The US trade deficit surged to a record $140.5 billion in March, marking the highest monthly gap on record, as businesses rushed to import goods ahead of new tariffs announced by president Trump. The sharp increase was driven by a historic spike in imports, while exports remained largely flat, according to data from the Commerce Department.
Imports rose 4.4% to an all-time high of $419 billion, with goods imports jumping 5.4% to a record $346.8 billion. Exports edged up 0.2% to $278.5 billion, also a record, while goods exports climbed 0.7% to $183.2 billion. The biggest surge came in consumer goods, especially pharmaceutical imports, most of which originated from Ireland.
Trump Tariffs and its impact on the trade deficit numbers
The rush to import goods was prompted by tariffs set to take effect on April 2—dubbed “Liberation Day” by the White House. Companies moved quickly to stockpile products before the levies hit, particularly under Trump’s “reciprocal” tariff plan, which included steep 145% duties on Chinese goods. As a result, imports of capital goods rose by $3.7 billion, fueled by strong demand for computer accessories. Auto imports increased by $2.6 billion. However, industrial supply imports dropped by $10.7 billion due to reduced shipments of gold and silver.

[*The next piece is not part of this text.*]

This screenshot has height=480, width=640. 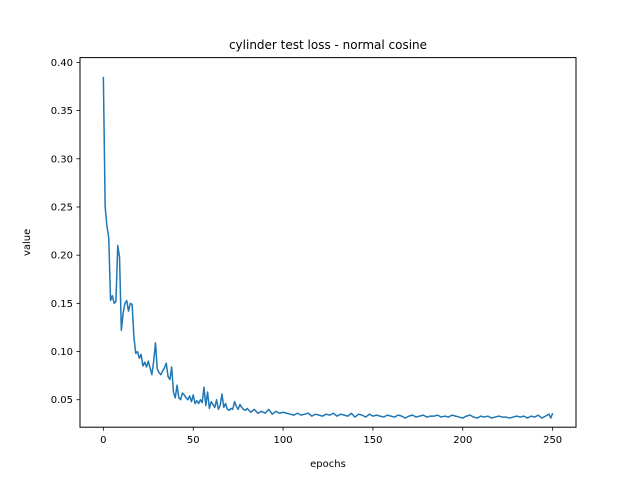 I want to click on y-tick-label: 0.25, so click(x=62, y=208). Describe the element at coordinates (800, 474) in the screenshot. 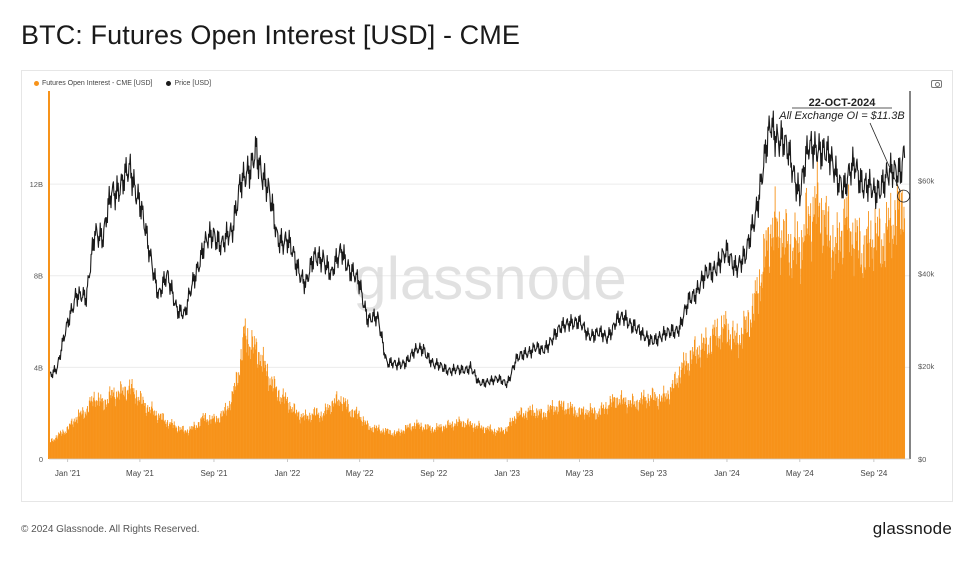

I see `x-tick-label: May '24` at that location.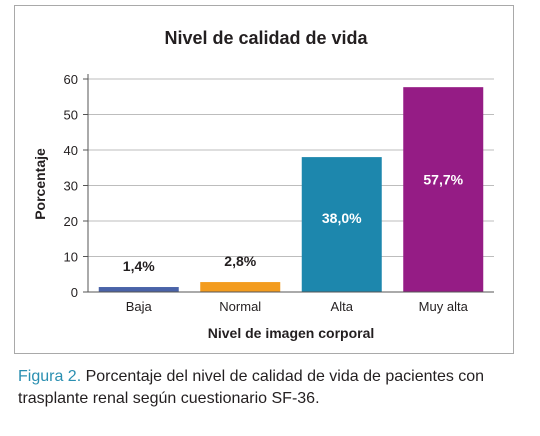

Despite the spike in imports, the U.S. economy contracted by 0.3% in the first quarter—its first decline in three years—as import growth slashed five percentage points from GDP. Overall imports surged 41% over the quarter, marking the fastest pace since 2020. Imports from China fell to their lowest level in five years, reflecting the impact of the 145% tariffs that took effect in April. With no new trade deals on the horizon and retaliatory tariffs from major trading partners temporarily paused for 90 days, economists caution that the full brunt of the trade war may still lie ahead.